Partie pokazują wyborcze lokomotywy, przetasowania i niespodziewane na listach nazwiska: Giertych i Petru. Dzięki temu wiemy więcej o wyborczych strategiach i zastanawiamy się czy nadchodzące wybory nie są nieco podobne do kampanii w USA.

Brief 460

„Brief 460” to krótsza forma, w której omawiam najważniejsze polityczne wydarzenie tygodnia oraz jego konsekwencje. W tym tygodniu sięgamy do listach wyborczych, spodziewanych i niespodziewanych jedynek i przewidujemy strategie wyborcze.


Barbara Brodzińska-Mirowska – politolożka, adiunkt w Katedrze Komunikacji, Mediów i Dziennikarstwa UMK w Toruniu oraz autorka Podcastu 460.
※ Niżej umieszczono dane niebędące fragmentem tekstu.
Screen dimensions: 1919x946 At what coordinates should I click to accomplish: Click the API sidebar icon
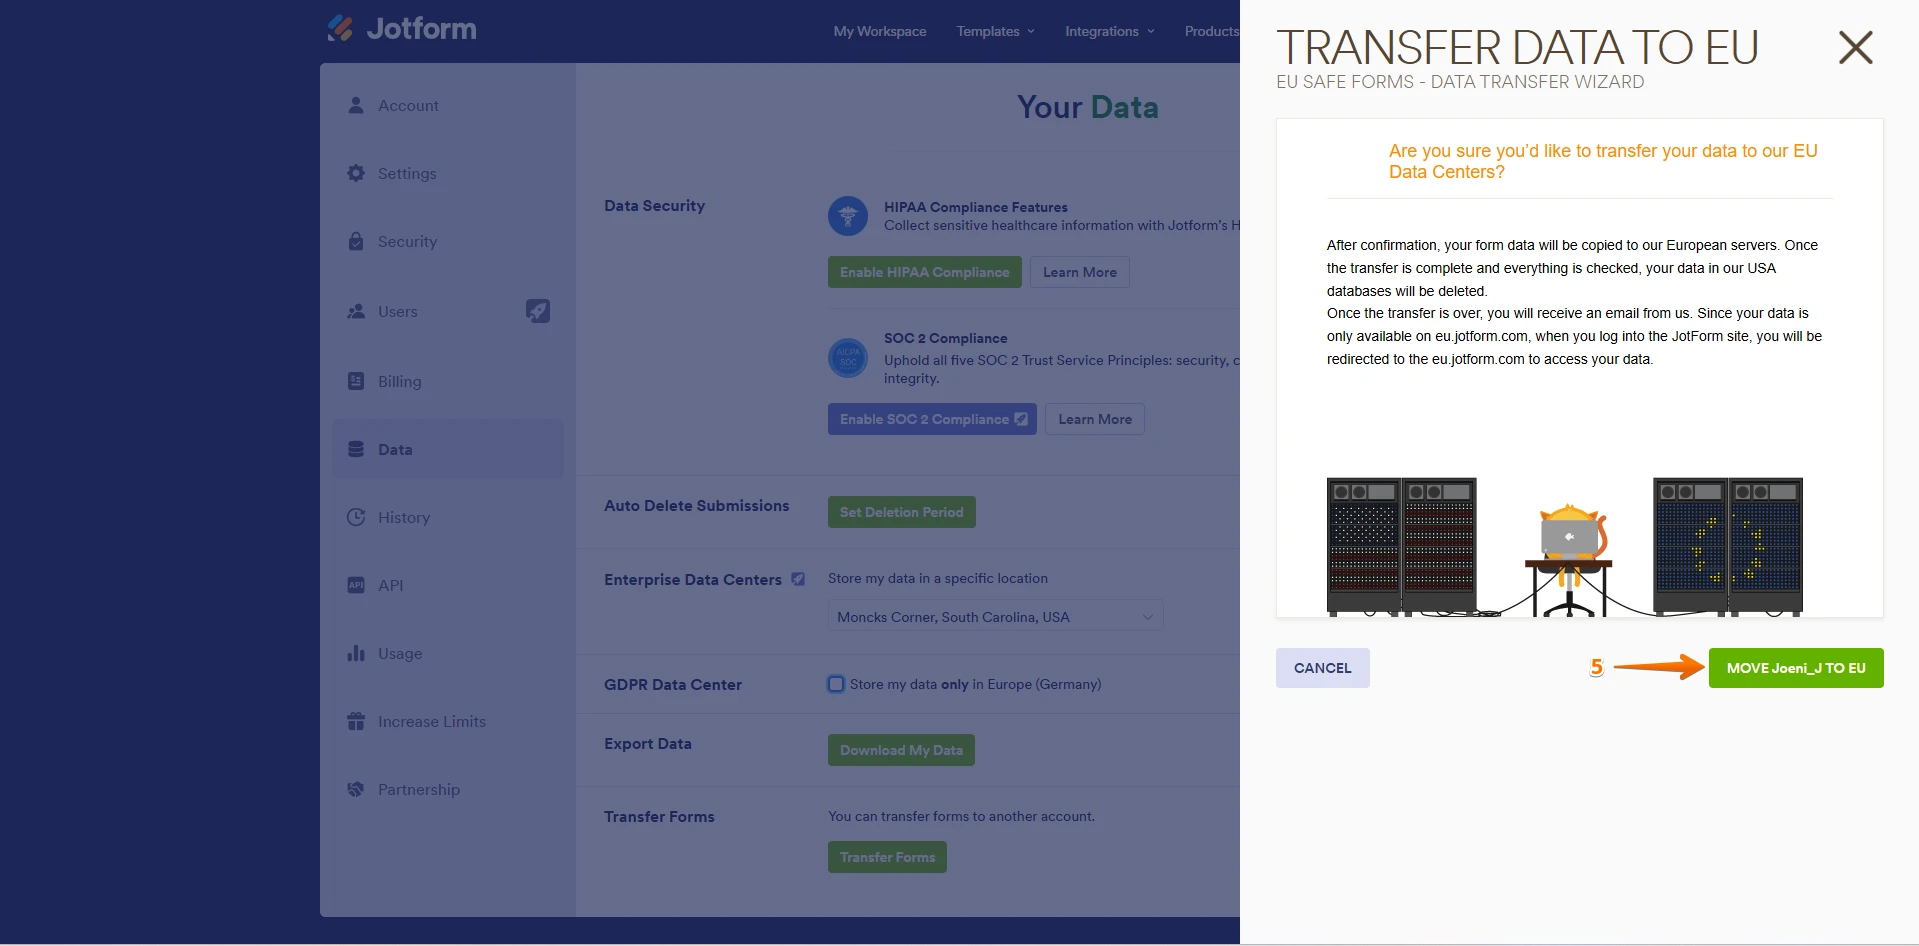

Interesuje się problematyką szeroko pojętej komunikacji politycznej oraz public relations. Doświadczenie zawodowe zdobywała w sztabach wyborczych kampanii politycznych oraz w public relations.


Transkrypcja

Barbara Brodzińska-Mirowska

Najważniejsze wydarzenie tego tygodnia to oczywiście listy. Partie polityczne: Prawo i Sprawiedliwość, Zjednoczona Prawica, Trzecia Droga, Lewica, przedstawiły swoje listy wyborcze – a przynajmniej jedynki, czyli kluczowe miejsca dla list wyborczych. Pojawiła się też jedna niespodzianka na liście Koalicji Obywatelskiej.

Chciałabym, żebyśmy przyjrzeli się tym listom, ponieważ one mówią bardzo dużo o strategii wyborczej, która, którą podejmują partie polityczne w tych wyborach.
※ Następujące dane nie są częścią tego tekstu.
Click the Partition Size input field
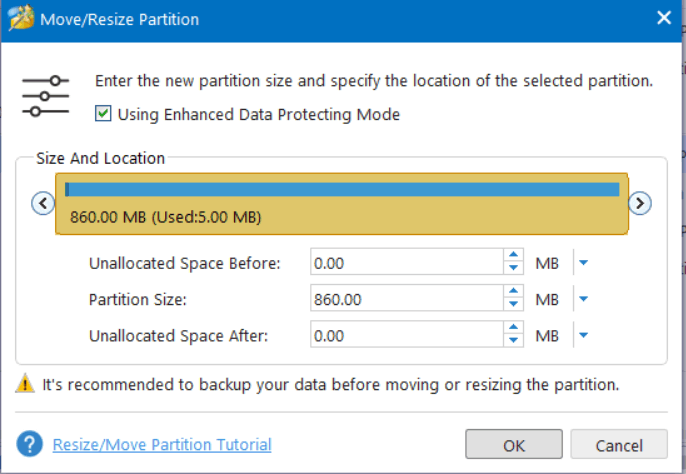Screen dimensions: 686x474 pyautogui.click(x=407, y=298)
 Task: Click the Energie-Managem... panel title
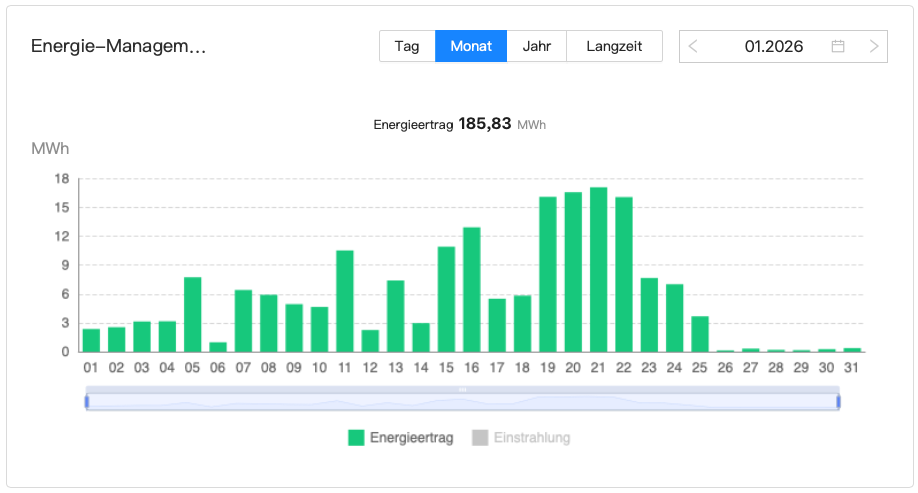119,46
Spójrzmy, co się zadziało i co się zadzieje na listach Prawa i Sprawiedliwości – Zjednoczonej Prawicy. Bardzo dużo ciekawych kwestii. Widać, że Prawo i Sprawiedliwość w tych wyborach bardzo mocno focusuję uwagę na swoich bastionach, czyli tych okręgach, tych województwach, gdzie poparcie dla tej partii w stosunku do poparcia np. dla głównej partii opozycyjnej, czyli Koalicji Obywatelskiej jest bardzo duże, tzn. różnica między nimi jest znacząca. Dlaczego to jest tak ważne dla Prawa i Sprawiedliwości? Dlatego, że to oznacza, że PiS może zdobyć znaczącą ilość mandatów, mimo że ta przewaga nad główną partią opozycyjną, jeśli chodzi o liczbę np. okręgów czy województw jest mniejsza. Zatem to jest z punktu widzenia interesu PiSu bardzo dobry ruch, żeby się koncentrować na tych bastionach, bo dla nich tu na korzyść zadziała D’Hondt. Czyli tam, gdzie ta przewaga do Koalicji Obywatelskiej jest znacząco większa, no to Prawo i Sprawiedliwość może. Odbić sobie więcej, więcej mandatów. Z tego punktu widzenia bardzo logiczne wydaje się, że Jarosław Kaczyński będzie startował z Kielc, z województwa świętokrzyskiego. Dlaczego? Ponieważ on będzie lokomotywą. W żargonie kampanii politycznej lokomotywa oznacza mówiąc bardzo obrazowo, że jeżeli jedynka otrzymuje bardzo dużo głosów, to zyskuje cała lista i w ten sposób może ona wciągnąć jeszcze inne osoby z listy, co oznacza, że zyskuje komitet więcej mandatów. Więc tutaj raczej dominuje ten argument arytmetyki wyborczej. Oczywiście partie opozycyjne mówią o ucieczce Kaczyńskiego do Świętokrzyskiego przed Donaldem Tuskiem, który startuje w Warszawie, no ale to jest oczywiście na na komunikat potrzebny, że tak powiem, w kampanii, natomiast myślę, że decyzje były zupełnie inne, czyli podyktowane właśnie kwestią możliwości wzmocnienia tego efektu lokomotywy właśnie w bardzo ważnym dla Prawa i Sprawiedliwości rejonie. Jeśli macie trochę skojarzenia z takimi swingującymi okręgami, które znamy z kompletnie zresztą różnej, ale jakby areny politycznej Stanów Zjednoczonych, to trochę Wam się dobrze kojarzy. To znaczy zmierzam do tego, że te wybory będą rozgrywały się naprawdę w okręgach, czyli te zmiany, które mogą wywalczyć poszczególne partie, czasem bardzo niewielkie zmiany, np. 2% poparcia, będą bardzo mocno przekładały się na mandaty. Więc tak, to będzie kampania mobilizacji i to będzie kampania, która będzie się bardzo mocno rozgrywała w poszczególnych okręgach, więc tutaj też skojarzenie ze Stanami samo się nasuwa.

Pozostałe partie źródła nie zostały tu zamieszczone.